Climbing down from the tree, Pedam allowed for a closer look now that we knew it was safe (as safe as being twenty yards away from a wild rhino can be). We each knew our tree we were to climb, or hillside to run to if he were to get annoyed of us and charge. Slowly we inched closer and closer, trying to get the best possible picture of this amazing creature. I honestly could not believe how big he was. There is no exaggeration when I say he was the size of a Volkswagen Bus. Every stick that broke under my foot as I tried to get even closer, he noticed and would pause from his chewing, look at me right in the eyes and let out a large breath of air as if to say “you’re pushing it buddy”. With a trembling hand I was able to get a few good shots, and one shaky video, but never has my heart ever pounded so hard. I ever so carefully began to retreat, being sure to keep my eyes on him at all times in case he charged.
Letting my heart take a break, we then headed for the river to take a nice, relaxing dip. As we were on the tall banks we could see elephants walking on the banks, transporting large bushels of hay and rice. These large cargo transporters were Chitwan’s main way of moving heavy material about. We then saw large shadows in the water and the occasional protrusion of eyes looking about. Crocodiles… so much for giving my heart a rest. We climbed down the steep slopes to an area where the water had receded a bit, allowing us to walk along the shoreline. Pedam assured me that as large as the crocs were, they wouldn’t attack being that they were only seven footers. Seeing young children frolic about and swim around was reassuring, but there was still no way I was going in that water. It was absolutely serene though as the sun was beginning to fall in the sky. It was so beautiful there along the river. Truly a scene I will never forget.

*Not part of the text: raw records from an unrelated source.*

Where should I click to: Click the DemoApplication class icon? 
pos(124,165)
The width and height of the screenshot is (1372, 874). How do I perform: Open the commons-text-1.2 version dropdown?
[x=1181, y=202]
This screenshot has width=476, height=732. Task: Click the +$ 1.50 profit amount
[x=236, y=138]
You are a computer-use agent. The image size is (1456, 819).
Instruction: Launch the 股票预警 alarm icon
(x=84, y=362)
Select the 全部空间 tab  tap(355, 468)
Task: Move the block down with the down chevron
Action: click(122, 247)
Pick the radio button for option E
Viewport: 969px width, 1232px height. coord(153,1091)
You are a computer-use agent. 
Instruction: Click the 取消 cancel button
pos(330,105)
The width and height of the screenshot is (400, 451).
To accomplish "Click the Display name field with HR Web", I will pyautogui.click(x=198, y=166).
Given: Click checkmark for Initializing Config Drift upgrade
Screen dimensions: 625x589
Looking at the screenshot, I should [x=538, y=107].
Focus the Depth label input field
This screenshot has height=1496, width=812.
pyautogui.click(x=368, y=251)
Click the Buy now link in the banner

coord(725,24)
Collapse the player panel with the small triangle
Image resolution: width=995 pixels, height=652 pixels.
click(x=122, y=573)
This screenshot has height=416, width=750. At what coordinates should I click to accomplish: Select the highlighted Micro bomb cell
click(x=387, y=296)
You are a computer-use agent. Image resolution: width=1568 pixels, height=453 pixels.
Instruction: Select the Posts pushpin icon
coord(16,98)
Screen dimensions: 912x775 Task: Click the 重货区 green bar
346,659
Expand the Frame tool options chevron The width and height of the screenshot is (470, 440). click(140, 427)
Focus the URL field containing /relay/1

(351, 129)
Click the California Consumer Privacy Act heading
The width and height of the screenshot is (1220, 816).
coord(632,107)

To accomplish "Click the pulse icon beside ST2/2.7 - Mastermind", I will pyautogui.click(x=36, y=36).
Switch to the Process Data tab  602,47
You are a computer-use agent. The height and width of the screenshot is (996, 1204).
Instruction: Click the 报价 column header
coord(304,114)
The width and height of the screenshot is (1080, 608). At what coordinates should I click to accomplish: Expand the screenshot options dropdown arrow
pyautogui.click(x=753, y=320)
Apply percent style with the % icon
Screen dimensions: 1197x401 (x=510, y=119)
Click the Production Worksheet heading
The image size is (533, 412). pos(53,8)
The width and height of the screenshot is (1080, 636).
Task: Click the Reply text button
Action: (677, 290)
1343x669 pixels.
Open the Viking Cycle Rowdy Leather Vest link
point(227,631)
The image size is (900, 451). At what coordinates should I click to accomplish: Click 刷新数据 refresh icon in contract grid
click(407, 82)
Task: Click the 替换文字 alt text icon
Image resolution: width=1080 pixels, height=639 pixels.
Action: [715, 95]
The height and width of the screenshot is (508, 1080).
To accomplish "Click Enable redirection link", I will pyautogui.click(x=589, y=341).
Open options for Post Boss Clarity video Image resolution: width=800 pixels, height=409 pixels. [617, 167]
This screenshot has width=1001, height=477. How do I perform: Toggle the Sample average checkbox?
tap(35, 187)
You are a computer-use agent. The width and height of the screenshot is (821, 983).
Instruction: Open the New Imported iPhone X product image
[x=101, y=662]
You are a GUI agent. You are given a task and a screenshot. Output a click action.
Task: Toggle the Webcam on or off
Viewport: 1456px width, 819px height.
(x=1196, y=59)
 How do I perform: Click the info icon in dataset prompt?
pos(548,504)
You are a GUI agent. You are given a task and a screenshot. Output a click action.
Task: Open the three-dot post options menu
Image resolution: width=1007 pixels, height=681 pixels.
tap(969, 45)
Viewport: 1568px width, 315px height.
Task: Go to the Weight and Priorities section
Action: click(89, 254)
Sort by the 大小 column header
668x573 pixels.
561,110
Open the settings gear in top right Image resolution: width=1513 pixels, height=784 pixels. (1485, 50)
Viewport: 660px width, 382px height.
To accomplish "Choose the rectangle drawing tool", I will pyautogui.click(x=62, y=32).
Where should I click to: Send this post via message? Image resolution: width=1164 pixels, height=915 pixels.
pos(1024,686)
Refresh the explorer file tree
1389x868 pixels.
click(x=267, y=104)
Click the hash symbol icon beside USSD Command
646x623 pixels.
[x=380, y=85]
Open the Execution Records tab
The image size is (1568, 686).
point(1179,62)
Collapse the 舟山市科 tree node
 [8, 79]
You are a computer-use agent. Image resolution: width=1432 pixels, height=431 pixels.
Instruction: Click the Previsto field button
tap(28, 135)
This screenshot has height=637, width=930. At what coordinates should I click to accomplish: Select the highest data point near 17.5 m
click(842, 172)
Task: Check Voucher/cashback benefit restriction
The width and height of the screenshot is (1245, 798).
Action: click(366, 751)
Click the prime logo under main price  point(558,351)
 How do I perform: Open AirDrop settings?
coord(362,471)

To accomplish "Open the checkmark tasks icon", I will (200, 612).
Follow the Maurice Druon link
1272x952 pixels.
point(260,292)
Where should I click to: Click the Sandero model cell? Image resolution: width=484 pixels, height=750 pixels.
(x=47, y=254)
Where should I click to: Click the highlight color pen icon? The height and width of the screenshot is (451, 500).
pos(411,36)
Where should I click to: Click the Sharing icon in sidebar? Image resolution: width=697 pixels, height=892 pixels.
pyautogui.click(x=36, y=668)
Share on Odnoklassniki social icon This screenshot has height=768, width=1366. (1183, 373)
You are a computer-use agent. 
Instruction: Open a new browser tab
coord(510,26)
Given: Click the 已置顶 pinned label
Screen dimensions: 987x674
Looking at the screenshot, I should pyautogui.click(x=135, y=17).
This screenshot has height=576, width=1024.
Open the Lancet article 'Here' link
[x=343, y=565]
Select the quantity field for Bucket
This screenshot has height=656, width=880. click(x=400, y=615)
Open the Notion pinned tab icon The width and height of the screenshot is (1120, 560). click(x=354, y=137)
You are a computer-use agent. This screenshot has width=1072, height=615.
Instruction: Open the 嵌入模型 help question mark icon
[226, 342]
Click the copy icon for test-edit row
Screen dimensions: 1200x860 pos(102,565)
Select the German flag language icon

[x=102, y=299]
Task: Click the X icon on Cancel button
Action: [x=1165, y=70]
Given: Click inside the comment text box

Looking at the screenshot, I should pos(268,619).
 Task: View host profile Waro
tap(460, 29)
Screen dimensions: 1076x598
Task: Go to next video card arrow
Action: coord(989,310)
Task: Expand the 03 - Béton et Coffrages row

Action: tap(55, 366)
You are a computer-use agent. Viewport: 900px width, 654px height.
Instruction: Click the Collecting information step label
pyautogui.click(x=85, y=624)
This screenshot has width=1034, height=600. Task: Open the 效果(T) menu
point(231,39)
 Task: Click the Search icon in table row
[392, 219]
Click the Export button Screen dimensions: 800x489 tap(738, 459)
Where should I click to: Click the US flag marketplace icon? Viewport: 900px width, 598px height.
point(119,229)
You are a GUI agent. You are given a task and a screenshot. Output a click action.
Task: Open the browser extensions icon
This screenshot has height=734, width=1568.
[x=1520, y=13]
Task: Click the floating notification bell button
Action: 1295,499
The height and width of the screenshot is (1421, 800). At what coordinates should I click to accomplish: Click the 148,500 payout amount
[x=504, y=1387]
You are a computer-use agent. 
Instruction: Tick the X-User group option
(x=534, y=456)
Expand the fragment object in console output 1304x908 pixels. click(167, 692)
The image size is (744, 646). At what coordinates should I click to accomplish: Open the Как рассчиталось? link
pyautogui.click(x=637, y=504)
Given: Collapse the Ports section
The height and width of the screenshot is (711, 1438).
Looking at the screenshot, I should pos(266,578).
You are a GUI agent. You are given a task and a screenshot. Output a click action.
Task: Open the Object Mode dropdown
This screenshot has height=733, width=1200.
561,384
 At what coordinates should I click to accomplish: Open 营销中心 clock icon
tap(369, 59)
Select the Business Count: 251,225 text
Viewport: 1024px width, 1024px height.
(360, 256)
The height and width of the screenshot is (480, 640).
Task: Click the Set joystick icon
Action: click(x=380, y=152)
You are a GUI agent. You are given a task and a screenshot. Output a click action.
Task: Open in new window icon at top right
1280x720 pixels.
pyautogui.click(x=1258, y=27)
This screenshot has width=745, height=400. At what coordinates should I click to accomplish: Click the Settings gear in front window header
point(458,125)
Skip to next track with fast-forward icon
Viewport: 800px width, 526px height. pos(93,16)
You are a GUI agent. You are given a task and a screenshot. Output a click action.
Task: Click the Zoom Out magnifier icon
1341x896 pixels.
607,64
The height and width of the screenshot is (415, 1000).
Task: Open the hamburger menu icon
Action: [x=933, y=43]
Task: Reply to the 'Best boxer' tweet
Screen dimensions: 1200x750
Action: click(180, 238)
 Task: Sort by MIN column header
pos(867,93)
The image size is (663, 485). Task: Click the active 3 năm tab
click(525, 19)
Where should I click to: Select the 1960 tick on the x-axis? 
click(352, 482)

The rest of the time spent in Chitwan was great. We would go about our regular farm work, learning about different vegetables and how they grow, and then we would hang out with the locals, hearing stories of different adventures in the jungle. I even got the chance to milk a buffalo. Not quite the buffalo you may have pictured roaming the North American plains. More like a water buffalo. I’ve never milked a cow let alone a buffalo. Let’s just say it was a bit awkward for the both of us, but good old Bessy put up with me, although when she was done, she let me know abruptly by trying to kick me in the face. Luckily I dodged it and was able to save the milk as well from those giant huffs.
Next we are off to a town called Polkara, which is supposedly one of the most beautiful cities in all of Nepal. After spending a day or two there we are off to India!